In ruling the Pork Act unconstitutional, the appellate court found pork to be more like mushrooms than peaches... Pork: The Other Checkoff Victory

Members of the Campaign for Family Farms ("CFF") and many other independent hog farmers are as happy as pigs in …, well, you know what we mean. This week, a three-judge panel of the United States Court of Appeals for the 6th Circuit upheld a lower court ruling that the national pork checkoff program is unconstitutional because the payment of the mandatory assessments violates the First Amendment rights of pork producers by compelling them to subsidize speech with which they do not agree.

In ruling the Pork Act unconstitutional, the appellate court found pork to be more like mushrooms than peaches, a pivotal determination under U.S. Supreme Court precedent.
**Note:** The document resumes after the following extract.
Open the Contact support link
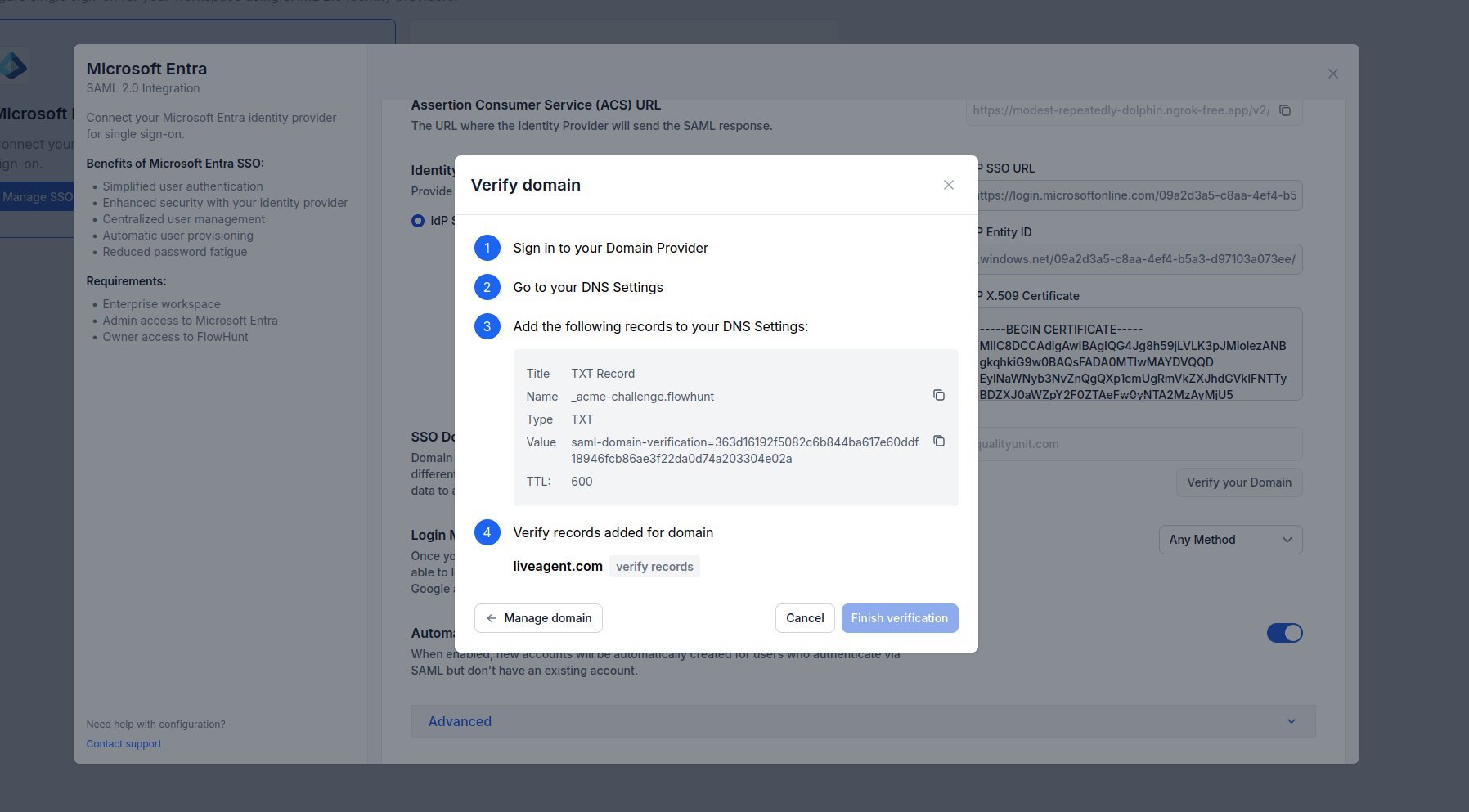 point(123,743)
Two years ago in United States v. United Foods, 533 U.S. 405 (2001), the Court ruled: "Just as the First Amendment may prevent the government from prohibiting speech, the First Amendment may prevent the government from … compelling certain individuals to pay subsidies for speech to which they object." In declaring the mushroom checkoff unconstitutional, the United Foods Court took significant strides to undo some of the damage caused by its much-criticized 1997 decision in Glickman v. Wileman Brothers & Elliott, Inc. In Glickman, the Court ruled that the producers of California tree fruits were part of a larger collective marketing program in which the objectors had given up their market autonomy.

Going one step further than the Court had to in the United Foods mushroom case, this court had to determine whether subsidies generated under the Pork Act constitute government speech – thereby immune from First Amendment scrutiny, or private party speech. In resolving this novel argument, the court concluded that "pork industry’s extensive control over the Pork Act’s promotional activities prevents their attribution to the government" as does the fact that "the costs and content of the speech in question are almost completely the responsibility of members of the pork industry. The First Amendment does not lie dormant merely because the government acts to consolidate and facilitate speech that is otherwise wholly private."
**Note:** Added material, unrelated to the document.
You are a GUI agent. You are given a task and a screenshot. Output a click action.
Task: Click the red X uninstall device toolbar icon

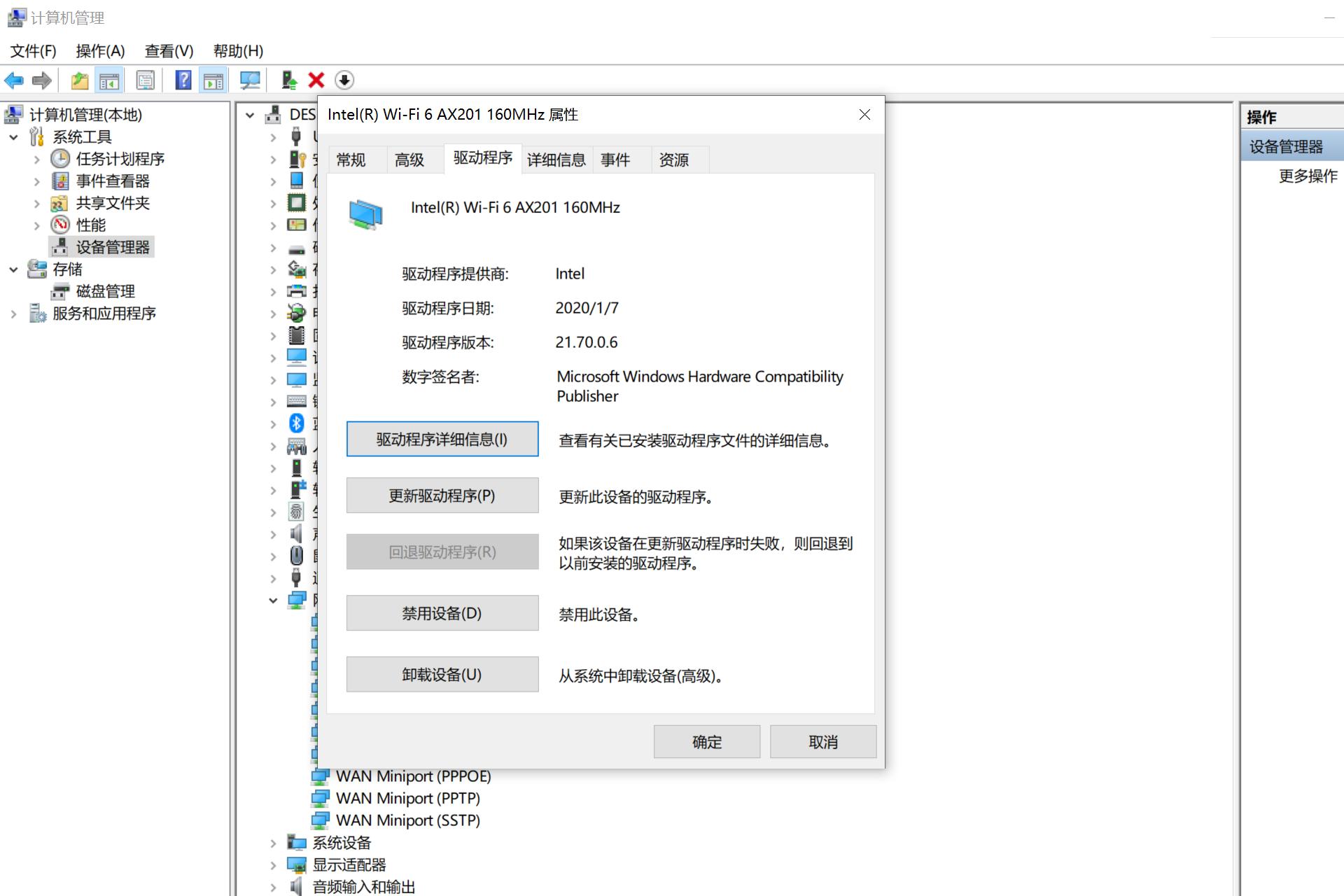point(316,80)
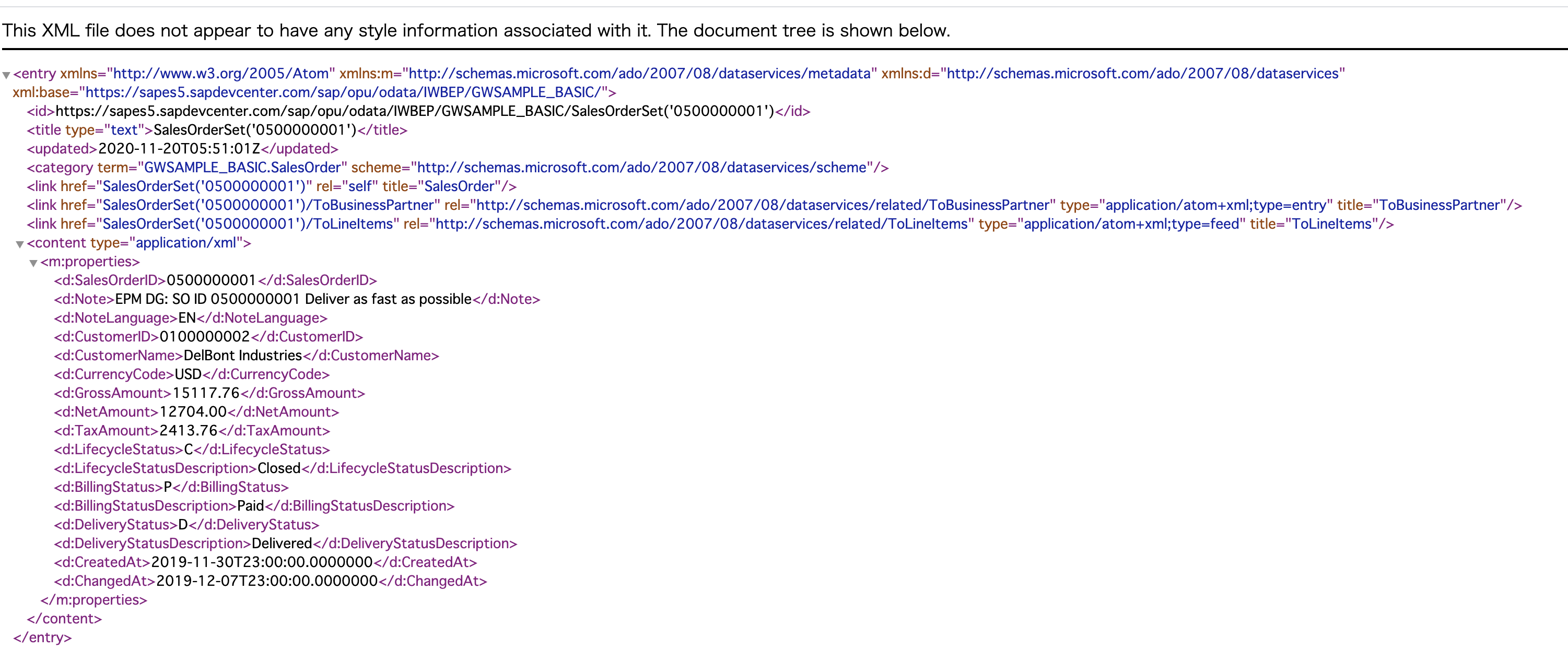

The final axe fell on the mandatory hog assessment when the court found inapplicable the government’s argument that this case should be resolved under relaxed scrutiny of commercial speech analysis provided for by Central Hudson. "The Pork Act does not directly limit the ability of pork producers to express a message; it compels them to express a message with which they do not agree," the court opined. "Even assuming that the advertising funded by the Act is indeed commercial speech, the more lenient standard of review applied to limits on commercial speech has never been applied to speech – commercial or otherwise – that is compelled. … It is one thing to force someone to close her mouth; it is quite another to force her to become a mouthpiece."

In challenging the nearly 20 year-old pork checkoff program, CFF argued that "that the advertising funded by the Pork Checkoff Program favors those who sell processed meats, misrepresents the safety and desirability of large commercial farming, and downplays the benefits of family farms." Under the checkoff program, all hog farmers contribute 40 centers per $100 of hogs sold. The National Pork Board, responsible for creating pork promotions, research and education with the checkoff dollars, received roughly $57.4 million from the program in 2001.

The Center intends to provide a copy of the Sixth Circuit’s decision to the U.S. Court of Appeals for the Ninth Circuit, where oral arguments will likely take place later this fall. In that case, the Center co-represents Montana cattle ranchers and hundreds of other independent cattle ranchers challenging the constitutionality of the mandatory beef program, responsible for messages such as: "Beef. It’s what’s for dinner."